TOILET TRAINED FOR YALE

Adventures in 21st-Century Parenting

by Ralph Schoenstein

Pub Date: May 1st, 2001
ISBN: 0-7382-0560-5
Publisher: Perseus

The author of more than two dozen works of good humor (You Can’t Be Serious, 1990, etc.) gets tough as well funny as he disses the nitwits who push their offspring toward superstardom from birth—and even before.

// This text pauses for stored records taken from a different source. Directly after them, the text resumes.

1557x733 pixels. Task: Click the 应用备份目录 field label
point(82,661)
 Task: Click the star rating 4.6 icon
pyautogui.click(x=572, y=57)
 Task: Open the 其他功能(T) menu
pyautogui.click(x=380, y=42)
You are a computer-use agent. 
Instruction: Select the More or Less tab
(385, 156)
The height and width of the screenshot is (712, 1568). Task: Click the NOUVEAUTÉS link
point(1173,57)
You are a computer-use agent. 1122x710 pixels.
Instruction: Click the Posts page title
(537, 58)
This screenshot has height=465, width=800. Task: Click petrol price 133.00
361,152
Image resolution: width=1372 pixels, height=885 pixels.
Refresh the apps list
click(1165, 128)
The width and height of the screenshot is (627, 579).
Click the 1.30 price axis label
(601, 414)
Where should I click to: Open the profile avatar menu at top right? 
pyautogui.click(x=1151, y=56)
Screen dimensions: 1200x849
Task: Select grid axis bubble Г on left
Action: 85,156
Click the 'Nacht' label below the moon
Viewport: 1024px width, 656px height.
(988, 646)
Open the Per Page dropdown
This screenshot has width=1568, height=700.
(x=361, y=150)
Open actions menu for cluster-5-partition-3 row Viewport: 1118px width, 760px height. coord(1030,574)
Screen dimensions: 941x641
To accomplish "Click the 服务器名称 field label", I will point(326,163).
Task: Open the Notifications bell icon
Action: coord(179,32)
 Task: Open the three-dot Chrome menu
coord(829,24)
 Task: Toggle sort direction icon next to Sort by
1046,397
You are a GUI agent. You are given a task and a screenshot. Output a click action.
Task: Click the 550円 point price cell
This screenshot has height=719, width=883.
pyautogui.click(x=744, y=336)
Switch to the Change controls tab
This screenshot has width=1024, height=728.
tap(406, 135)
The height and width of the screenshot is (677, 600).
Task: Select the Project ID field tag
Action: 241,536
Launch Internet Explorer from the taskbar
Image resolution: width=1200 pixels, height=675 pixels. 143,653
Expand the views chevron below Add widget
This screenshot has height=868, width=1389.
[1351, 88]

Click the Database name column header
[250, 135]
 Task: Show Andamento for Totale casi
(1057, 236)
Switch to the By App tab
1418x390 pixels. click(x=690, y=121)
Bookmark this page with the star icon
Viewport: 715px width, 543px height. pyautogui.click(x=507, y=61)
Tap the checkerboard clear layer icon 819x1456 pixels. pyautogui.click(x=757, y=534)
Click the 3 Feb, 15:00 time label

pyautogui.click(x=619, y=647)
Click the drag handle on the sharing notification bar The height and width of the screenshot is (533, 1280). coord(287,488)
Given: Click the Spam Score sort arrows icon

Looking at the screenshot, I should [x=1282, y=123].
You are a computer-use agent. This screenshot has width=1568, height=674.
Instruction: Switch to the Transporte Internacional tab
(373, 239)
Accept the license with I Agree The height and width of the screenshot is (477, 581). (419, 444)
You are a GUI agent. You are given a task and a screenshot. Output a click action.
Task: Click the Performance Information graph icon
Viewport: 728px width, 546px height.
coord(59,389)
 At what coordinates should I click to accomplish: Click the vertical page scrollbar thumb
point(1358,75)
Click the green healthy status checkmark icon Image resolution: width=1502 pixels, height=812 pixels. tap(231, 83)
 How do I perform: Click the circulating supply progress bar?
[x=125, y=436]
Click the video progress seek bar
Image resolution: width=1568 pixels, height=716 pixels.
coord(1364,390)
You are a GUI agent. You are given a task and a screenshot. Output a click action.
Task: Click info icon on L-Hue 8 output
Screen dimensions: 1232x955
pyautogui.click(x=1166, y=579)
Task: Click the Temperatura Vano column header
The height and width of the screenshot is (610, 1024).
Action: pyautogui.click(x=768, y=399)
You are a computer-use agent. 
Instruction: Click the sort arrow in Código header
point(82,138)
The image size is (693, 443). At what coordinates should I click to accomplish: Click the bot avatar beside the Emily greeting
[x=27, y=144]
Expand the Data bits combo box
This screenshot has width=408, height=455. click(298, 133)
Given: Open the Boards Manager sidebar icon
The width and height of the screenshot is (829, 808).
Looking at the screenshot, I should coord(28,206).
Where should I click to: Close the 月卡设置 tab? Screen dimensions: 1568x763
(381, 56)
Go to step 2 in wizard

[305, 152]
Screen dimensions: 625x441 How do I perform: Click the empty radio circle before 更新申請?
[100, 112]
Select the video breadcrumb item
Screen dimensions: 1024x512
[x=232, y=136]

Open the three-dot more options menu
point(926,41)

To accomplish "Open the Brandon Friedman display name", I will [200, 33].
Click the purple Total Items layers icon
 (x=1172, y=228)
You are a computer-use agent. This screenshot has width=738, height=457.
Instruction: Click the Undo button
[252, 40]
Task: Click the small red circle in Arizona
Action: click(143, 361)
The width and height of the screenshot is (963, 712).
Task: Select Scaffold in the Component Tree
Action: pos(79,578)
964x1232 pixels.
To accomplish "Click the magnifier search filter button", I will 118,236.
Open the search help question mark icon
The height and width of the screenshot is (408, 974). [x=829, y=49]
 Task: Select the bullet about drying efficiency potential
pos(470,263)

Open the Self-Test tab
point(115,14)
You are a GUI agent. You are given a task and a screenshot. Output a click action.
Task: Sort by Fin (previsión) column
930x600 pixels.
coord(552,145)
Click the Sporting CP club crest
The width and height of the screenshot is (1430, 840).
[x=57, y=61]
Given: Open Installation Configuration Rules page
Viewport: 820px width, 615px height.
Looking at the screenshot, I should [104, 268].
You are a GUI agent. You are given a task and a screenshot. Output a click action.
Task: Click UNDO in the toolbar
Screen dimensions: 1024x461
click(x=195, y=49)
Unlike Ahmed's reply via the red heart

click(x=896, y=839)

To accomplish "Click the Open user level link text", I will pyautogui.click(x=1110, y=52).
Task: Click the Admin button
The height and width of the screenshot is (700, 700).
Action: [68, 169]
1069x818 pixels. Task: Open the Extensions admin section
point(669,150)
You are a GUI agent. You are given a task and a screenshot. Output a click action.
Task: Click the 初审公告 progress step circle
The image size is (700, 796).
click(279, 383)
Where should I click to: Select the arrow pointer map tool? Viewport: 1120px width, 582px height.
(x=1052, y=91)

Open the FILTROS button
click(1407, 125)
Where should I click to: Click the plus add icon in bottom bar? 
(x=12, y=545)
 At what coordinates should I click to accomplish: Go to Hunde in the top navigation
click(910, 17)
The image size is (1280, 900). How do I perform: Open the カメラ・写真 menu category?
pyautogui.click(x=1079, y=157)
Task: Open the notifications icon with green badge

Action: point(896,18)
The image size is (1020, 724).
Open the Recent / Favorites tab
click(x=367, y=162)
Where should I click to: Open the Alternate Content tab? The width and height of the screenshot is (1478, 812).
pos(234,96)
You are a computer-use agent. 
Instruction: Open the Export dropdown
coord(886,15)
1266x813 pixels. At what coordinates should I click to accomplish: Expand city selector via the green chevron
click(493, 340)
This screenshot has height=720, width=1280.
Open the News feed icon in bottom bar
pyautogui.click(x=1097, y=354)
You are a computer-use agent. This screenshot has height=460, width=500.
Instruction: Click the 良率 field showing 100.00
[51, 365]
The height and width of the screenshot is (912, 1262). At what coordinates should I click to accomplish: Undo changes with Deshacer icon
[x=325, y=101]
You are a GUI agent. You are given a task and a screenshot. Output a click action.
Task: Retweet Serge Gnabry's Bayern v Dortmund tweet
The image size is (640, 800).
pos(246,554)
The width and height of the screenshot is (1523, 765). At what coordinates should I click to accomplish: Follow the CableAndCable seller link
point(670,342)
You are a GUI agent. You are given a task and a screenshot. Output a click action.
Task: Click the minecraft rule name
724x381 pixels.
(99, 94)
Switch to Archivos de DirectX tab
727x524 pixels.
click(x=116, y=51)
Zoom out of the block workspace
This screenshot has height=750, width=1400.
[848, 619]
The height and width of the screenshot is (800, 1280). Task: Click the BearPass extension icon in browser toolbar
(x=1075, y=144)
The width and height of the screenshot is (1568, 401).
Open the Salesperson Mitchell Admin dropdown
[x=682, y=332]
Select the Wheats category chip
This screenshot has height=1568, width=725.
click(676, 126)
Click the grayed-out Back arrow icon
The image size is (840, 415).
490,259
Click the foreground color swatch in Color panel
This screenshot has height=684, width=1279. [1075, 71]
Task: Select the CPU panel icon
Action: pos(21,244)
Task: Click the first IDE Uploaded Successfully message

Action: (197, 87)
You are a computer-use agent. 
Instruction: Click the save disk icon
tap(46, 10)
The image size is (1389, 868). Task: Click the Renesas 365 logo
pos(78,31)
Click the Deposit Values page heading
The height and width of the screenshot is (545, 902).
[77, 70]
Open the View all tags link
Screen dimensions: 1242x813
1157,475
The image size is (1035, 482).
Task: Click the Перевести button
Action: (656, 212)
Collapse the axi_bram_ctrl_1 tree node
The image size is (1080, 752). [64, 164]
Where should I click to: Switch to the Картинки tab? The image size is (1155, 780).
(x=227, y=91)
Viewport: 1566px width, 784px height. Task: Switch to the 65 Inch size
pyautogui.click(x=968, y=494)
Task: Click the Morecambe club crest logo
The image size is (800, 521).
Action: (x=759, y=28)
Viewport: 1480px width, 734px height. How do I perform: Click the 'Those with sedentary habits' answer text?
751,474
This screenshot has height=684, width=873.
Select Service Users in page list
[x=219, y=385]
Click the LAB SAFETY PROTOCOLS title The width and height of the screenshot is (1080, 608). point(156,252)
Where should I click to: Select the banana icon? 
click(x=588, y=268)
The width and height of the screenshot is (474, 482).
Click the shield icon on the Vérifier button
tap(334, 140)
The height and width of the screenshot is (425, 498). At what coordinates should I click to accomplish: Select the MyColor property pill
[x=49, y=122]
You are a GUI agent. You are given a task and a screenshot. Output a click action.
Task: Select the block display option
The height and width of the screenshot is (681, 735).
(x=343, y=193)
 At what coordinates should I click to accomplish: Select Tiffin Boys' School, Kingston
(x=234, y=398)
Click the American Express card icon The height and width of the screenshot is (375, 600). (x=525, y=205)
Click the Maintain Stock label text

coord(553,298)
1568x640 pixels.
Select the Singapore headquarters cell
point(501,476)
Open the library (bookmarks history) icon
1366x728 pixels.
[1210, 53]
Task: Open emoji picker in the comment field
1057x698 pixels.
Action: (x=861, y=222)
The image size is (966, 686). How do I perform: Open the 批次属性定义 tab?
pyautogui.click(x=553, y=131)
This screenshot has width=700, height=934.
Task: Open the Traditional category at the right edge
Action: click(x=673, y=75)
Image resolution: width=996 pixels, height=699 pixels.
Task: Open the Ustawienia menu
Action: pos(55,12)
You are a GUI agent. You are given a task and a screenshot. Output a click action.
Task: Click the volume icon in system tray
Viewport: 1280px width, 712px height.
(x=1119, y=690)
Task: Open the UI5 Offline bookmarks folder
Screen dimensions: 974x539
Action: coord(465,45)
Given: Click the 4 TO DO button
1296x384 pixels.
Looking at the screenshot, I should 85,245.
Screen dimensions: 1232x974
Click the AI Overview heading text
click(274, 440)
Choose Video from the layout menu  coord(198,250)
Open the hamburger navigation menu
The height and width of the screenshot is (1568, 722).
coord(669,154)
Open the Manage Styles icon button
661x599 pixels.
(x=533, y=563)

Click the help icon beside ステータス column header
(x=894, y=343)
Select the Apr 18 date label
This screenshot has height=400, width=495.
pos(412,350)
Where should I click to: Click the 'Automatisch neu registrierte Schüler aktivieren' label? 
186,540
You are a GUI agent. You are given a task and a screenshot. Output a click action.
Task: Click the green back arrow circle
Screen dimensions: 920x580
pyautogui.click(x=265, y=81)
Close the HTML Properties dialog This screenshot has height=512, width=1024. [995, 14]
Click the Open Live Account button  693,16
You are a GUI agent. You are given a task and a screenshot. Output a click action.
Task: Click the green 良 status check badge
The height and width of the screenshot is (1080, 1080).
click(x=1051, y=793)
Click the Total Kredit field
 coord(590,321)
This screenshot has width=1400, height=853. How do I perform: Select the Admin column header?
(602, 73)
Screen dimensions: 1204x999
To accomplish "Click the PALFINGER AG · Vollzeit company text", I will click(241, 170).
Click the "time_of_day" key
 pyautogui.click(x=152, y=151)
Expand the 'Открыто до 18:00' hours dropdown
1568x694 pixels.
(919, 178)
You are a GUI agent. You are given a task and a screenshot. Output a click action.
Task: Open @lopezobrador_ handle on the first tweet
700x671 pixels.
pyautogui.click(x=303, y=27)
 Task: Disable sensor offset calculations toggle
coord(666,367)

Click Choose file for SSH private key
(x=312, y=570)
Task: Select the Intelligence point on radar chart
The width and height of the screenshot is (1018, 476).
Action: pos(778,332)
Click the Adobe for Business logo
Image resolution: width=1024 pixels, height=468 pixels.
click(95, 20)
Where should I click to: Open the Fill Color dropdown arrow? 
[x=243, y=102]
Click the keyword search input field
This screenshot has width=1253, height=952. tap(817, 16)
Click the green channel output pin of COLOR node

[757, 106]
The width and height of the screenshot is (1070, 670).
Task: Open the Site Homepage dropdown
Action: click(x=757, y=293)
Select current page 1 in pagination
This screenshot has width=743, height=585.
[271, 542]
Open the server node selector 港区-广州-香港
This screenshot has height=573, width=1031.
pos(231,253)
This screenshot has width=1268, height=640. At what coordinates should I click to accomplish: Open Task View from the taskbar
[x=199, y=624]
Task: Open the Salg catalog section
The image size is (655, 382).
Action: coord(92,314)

A solid family man, Schoenstein launches an effective assault on those who play Mozart to the fetus, those who drill a kid in her nappies in the arcana of geopolitics or iambic pentameter, and all the “Fun for Ones” and “Creepy Crawler” crowd. Creepy, indeed! In his exhaustive research, Schoenstein travels from “Learning Zone” to “Better Baby Institute Activity Zone,” from “Prenatal U” to “Postnatal Upgrade” and reports that it’s all a scam. He relates the grotesque goings-on at a kiddy beauty pageant. The scramble to produce designer infants and the passion to turn toddlers into bimbo contest queens, eminent policy wonks, corporate CEOs, precocious tax evaders, or whatever Mommy and/or Daddy deem most estimable is, he worries, bound to take a toll on the besieged tots. The quest for the fastest track to render offspring superior to the best of any generation won’t accomplish anything anyway, according to the author’s wise friends. Early reading has “no bearing on whether a child will end up in the Institute for Advanced Studies or the Witness Protection Program,” he says. You can’t make Baby read before Baby is ready to read, so there’s no need to haul out Dick and Jane for an embryonic audience. Nor will Beethoven quartets played for the occupant of a womb bring forth a musical genius. Forget the maniacal mind games and let Junior’s psyche develop in the time-tested ways, says old philosopher Schoenstein. Abandon “push parenting,” as he calls it. Let the kids alone and don’t try to fix what’s not broken. Respect the “best blessedness around”—the sweet grace of childhood.

Sensible, warm, and funny, with or without the benefit of pushy parents.